Note: It is recommended to install Python and the necessary environment via Anaconda.

Directory structure

• trainer includes base_trainer.py which provides the basic training and validation process of the model.

• datasets is used to store training and test sets.

• data_loaders is used to store data loaders for different datasets. To use your own dataset, write the corresponding Python scripts and add the basic information in data_loaders/__init__.py.

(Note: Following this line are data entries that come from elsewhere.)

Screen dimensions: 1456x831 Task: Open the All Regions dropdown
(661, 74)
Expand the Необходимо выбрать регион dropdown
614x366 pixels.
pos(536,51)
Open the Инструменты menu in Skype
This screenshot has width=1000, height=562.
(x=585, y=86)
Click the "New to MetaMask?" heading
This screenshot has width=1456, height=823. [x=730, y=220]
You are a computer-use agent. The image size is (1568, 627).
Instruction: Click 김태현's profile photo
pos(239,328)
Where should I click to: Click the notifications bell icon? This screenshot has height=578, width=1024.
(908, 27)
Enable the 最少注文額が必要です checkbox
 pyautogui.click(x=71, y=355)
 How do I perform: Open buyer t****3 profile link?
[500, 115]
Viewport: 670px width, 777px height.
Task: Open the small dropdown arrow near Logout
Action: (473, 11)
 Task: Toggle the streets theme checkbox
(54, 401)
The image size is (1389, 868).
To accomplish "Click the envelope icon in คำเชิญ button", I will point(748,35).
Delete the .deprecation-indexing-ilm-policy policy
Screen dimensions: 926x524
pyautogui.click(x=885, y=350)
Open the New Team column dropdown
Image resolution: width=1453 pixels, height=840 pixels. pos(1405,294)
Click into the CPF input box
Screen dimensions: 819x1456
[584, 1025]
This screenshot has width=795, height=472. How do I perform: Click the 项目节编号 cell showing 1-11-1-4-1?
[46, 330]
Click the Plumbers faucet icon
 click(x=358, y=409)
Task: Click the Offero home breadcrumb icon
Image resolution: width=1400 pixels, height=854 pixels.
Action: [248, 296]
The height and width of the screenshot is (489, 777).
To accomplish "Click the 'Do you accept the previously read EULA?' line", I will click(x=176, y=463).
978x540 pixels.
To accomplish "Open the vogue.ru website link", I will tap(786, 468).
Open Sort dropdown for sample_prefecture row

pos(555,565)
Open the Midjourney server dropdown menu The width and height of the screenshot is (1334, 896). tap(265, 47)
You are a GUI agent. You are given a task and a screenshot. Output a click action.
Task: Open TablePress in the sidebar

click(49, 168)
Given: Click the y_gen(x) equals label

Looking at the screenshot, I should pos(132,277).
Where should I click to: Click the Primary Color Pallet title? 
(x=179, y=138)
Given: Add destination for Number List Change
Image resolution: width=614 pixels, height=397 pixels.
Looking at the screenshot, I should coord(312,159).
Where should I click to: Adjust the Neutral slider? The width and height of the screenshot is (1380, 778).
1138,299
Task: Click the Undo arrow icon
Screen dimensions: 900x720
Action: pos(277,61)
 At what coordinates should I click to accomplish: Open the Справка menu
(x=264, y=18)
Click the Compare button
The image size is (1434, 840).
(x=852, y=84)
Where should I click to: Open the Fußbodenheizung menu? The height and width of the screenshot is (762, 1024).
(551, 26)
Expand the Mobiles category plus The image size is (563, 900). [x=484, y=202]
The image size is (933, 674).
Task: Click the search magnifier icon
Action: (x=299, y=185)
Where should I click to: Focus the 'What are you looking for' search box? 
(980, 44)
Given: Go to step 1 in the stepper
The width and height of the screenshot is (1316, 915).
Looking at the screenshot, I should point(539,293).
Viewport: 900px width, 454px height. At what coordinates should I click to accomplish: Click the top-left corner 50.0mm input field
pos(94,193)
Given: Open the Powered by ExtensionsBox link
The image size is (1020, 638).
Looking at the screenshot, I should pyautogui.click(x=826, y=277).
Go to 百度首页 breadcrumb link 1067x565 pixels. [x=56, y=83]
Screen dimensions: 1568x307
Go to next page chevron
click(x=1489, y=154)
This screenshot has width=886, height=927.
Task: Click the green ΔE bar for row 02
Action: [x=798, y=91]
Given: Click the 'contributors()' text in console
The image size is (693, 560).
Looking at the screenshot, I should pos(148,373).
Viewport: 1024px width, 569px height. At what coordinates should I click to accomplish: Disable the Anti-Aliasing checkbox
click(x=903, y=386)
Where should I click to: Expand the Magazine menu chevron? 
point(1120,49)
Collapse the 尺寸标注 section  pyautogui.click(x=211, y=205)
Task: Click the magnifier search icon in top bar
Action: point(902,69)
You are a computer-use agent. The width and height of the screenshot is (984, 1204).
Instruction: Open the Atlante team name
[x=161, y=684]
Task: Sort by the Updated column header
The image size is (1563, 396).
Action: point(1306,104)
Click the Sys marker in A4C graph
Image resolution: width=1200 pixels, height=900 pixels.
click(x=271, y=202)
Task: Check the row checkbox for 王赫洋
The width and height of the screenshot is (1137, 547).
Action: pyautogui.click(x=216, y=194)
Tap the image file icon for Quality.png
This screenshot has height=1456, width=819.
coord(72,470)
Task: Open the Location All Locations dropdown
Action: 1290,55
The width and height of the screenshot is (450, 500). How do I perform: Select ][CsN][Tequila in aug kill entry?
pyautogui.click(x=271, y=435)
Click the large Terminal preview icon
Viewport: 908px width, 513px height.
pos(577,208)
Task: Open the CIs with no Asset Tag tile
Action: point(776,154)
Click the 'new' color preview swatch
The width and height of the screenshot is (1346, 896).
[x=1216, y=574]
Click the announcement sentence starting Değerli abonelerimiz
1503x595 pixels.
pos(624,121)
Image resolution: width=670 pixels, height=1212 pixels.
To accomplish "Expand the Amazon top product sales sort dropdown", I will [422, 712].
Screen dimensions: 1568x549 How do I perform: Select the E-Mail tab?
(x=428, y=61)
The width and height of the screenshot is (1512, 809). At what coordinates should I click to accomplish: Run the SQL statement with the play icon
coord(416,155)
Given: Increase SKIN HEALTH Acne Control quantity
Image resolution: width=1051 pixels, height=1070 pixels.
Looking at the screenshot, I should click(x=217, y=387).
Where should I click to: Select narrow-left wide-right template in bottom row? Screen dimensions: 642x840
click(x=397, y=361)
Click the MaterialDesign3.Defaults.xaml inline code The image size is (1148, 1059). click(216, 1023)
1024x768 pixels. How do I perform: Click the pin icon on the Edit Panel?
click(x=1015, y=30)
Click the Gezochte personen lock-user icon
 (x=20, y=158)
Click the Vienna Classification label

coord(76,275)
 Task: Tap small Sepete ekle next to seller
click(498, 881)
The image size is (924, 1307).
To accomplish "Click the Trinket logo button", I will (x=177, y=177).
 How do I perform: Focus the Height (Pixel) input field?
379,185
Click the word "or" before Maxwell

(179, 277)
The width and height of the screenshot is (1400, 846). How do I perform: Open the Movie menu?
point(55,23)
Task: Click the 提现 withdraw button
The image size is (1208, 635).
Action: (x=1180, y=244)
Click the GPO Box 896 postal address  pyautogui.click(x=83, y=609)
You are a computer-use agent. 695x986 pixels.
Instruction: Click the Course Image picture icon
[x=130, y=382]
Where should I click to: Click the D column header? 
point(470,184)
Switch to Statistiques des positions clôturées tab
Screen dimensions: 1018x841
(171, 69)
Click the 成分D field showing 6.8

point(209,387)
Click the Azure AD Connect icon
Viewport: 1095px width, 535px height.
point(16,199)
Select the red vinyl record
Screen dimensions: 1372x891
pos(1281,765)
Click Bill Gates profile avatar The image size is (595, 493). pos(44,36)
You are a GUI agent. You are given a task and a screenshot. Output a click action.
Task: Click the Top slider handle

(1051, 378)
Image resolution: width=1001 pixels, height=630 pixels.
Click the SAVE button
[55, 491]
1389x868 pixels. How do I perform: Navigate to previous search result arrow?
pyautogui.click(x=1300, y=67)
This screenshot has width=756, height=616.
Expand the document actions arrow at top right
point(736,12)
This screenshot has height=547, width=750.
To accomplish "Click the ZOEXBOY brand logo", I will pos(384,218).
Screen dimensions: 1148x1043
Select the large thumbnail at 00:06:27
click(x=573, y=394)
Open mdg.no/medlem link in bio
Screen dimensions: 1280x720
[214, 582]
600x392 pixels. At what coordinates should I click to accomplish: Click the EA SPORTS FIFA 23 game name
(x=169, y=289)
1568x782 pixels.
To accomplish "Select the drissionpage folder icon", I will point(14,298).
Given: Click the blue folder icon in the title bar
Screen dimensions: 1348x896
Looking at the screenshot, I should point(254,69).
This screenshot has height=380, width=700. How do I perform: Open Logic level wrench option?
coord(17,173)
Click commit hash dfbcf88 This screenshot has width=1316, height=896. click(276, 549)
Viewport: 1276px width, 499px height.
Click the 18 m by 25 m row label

• data_augmentation contains the scripts of pre-processing and data augmentation functions for datasets.

• models is used to store models or networks for semi-supervised medical image segmentation. Note that, if you want to use your own network, write an appropriate class being derived from the class BaseModel defined in models/BaseModelClass.py and add the basic information in models/__init__.py.

• losses3D stores the scripts of loss functions designed for VSRC.

• utils contains the scripts of some tool functions.

• visual3D is used to store the codes for inference and visualization of the test set. For using your own dataset, please add the basic information in visual3D/viz.py.

• works is the directory used to store model checkpoints. You can change parameters args.l_save and args.r_save in train_vsrc.py to modify the default storage directory.

• runs is used to store log information recorded by tensorboard during runtime.

Usage

Step 1. Create a virtual environment and activate it in Anaconda

conda create -n vsrc python=3.7 -y
conda activate vsrc

Step 2. Install PyTorch and torchvision following the official instructions

conda install pytorch=1.7 torchvision cudatoolkit=10.0 -c pytorch

Step 3. Install other dependencies

pip install -r requirements.txt

Step 4. Prepare datasets

• Download the Atrial Segmentation Challenge dataset (LA2018), follow the data preparation instructions of UA-MT to convert medical images into h5 files and get the training and test sets. Taking the dataset LA2018 as an example, the prepared data looks as follows:

    datasets/
        ├── LA2018
            ├── train
            │    ├── IMAGE_ID_1
            │    │      └── la_mri.h5
            │    ├── IMAGE_ID_2
            │    │      └── la_mri.h5
            │    └── ...
            └── val
                 ├── IMAGE_ID_3
                 │      └── la_mri.h5
                 ├── IMAGE_ID_4
                 │      └── la_mri.h5
                 └── ...

• Similarly, you can follow the data preparation steps above for your own datasets. We provide the code to convert medical images to h5 files in utils/nrrd2h5.py (refer to UA-MT). Once the data is prepared (converted to h5 files and divided into training and test sets), write a data loader in Python, place it in the subdirectory data_loaders and add the basic information of the dataset in data_loaders/__init__.py. The corresponding source code for the dataset LA2018 is provided in the subdirectory data_loaders for reference.

Step 5. Train and test by running train_vsrc.py

• Train the model on the specified dataset. The optional parameter --pretrained provides the ability to load pre-trained models.

python train_vsrc.py -d <DATASET_NAME> -p <PATCH_SIZE> --train

• Test and inference. Modify the codes in visual3D/viz.py for your own dataset.

python train_vsrc.py -d <DATASET_NAME> -p <PATCH_SIZE> --test --save_viz -tp <TEST_CKPT_PATH> 

DATASET_NAME is a string that specifies what dataset should be trained on, e.g. LA2018. PATCH_SIZE is used to specify the patch size used for data training, e.g. 112 112 80 which means the patch size $112\times 112\times 80$. TEST_CKPT_PATH is used to specify the path where the model will be loaded during the test phase.

For example, you can run following scripts to train and test VSRC on the LA2018 dataset:

python train_vsrc.py -d LA2018 -p 112 112 80 --train
python train_vsrc.py -d LA2018 -p 112 112 80 --test -save_viz -tp ./works/DualModel/test_checkpoint/sdf_VNet_LA2018_20.pth 

Our pre-trained models for the LA2018 dataset under 20% and 10% supervision are provided in the model directory works/DualModel/test_checkpoint.

Acknowledgement

• Some of the source code is referenced from UA-MT and DTC.
• More semi-supervised learning approaches for comparison can be found in SSL4MIS. We appreciate that Dr. Xiangde Luo provides an efficient code base.